According to the World Health Organization (WHO), Malaria causes an estimated 660,000 deaths each year worldwide. Presently, there is no available vaccine for this mosquito-borne disease—only preventative measures, such as bed nets, insecticides, and anti-malarial pills, which have had a limited effect. However, in a considerable step forward, the British drug company GlaxoSmithKline (GSK) announced that they were seeking regulatory approval for the world’s first malaria vaccine: RTS,S.
According to David Poland, senior communications officer at the Program for Appropriate Technology in Health (PATH) Malaria Vaccine Initiative, RTS,S is the scientific name given to this malaria vaccine candidate. The name represents its composition. Poland explained that the aim of the RTS,S vaccine is to trigger the immune system to defend against the deadly malaria parasite Plasmodium falciparum when it enters the bloodstream. It’s designed to prevent the parasite from infecting, maturing, and multiplying in the liver, after which the parasite re-enters the bloodstream and infects red blood cells, leading to the disease symptoms.
“Among the many components found in the RTS,S vaccine, the specific combination of a protein known as the Circumsporozoite protein (CSP) with the hepatitis B antigen is what appears to make it efficacious,” Poland said.
According to Poland, the RTS,S vaccine has been in development for more than 20 years. The vaccine was created in 1987 by scientists working at the GSK laboratories, and it wasn’t until 1995 that the first clinical tests for the vaccine began in the United States. In January 2001, GSK and the PATH Malaria Vaccine Initiative (MVI), with grants from the Bill & Melinda Gates Foundation, entered into a public-private partnership to develop an RTS,S-based vaccine for infants and young children living in malaria-endemic regions in sub-Saharan Africa.
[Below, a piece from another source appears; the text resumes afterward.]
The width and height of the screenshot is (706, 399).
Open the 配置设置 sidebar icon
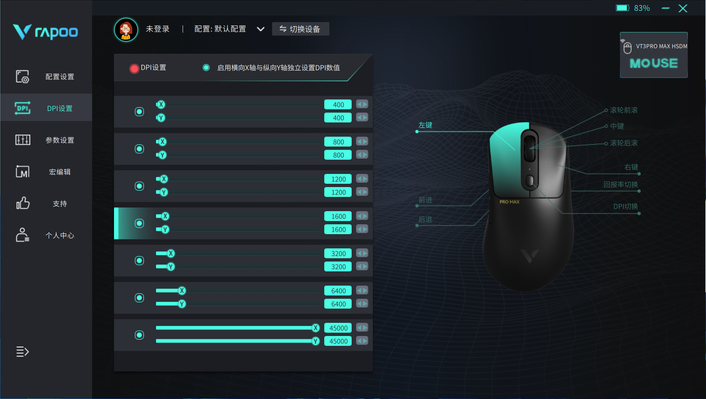(x=23, y=77)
Before the vaccine is introduced, the candidate drug must be assessed for its safety and efficacy profile. This is accomplished through a clinical trial. Specifically, there are three trials (Phase I, II, and III) that evaluate the safety and efficacy by testing the vaccine on various sample sizes. The trials must be designed in consultation with appropriate regulatory authorities and the World Health Organization (WHO). Each phase can be thought of as a pole vault—when the vaccine clears one phase, the bar advances to a higher height, until either the vaccine fails to prove efficacy, or it clears all three phases. According to Poland, the company is at Phase III of the clinical trial.
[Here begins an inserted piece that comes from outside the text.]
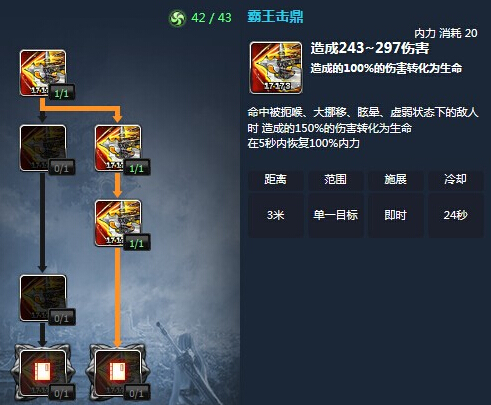Select the bottom-right secret book skill node
The width and height of the screenshot is (491, 405).
point(118,373)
The Phase III efficacy trial of RTS,S started in May 2009 and is still underway at 11 sites in seven African countries (Burkina Faso, Gabon, Ghana, Kenya, Malawi, Mozambique, and Tanzania) with 15,460 infants and young children participating. According to the MVI, this is the largest malaria vaccine trial in Africa to date. Outlined in the press release published last month by GSK and MVI, researchers enrolled two groups of participants: infants aged 6 to 12 weeks and children aged 5 to 17 months. The participants initially received three doses of either RTS,S or a “control vaccine,” allowing researchers to evaluate the efficacy of the vaccine on a large scale, while continuing to monitor safety and potential side-effects during the 18 months of follow up.
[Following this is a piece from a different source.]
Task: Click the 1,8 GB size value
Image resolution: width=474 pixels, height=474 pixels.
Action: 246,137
“To date, this trial has indicated that the RTS,S vaccine candidate is safe to administer to young children and provides some protection against malaria disease,” Poland said.
Specifically, the trial has shown that the RTS,S vaccine candidate has an acceptable “safety and tolerability profile” and that based on 18 months of follow-up after their third injection, it reduces clinical malaria cases by 56 per cent in young children 5-17 months of age and by about 31 per cent in infants 6-12 weeks of age. “The potential public health impact is noteworthy,” Poland added.
“The next steps in RTS,S development come in 2014, when we expect to complete this trial and fully analyze the data” Poland explained. “In 2014, the pharmaceutical partner on RTS,S development, GSK, will also be filing for a regulatory opinion with the European Medicines Agency (EMA).”
“If the opinion is supportive, the World Health Organization has indicated that a policy recommendation for the RTS,S malaria vaccine candidate would be possible as early as 2015,” Poland said. “[This will] pave the way for decisions by African nations regarding large-scale implementation of the vaccine through their national immunization programs.”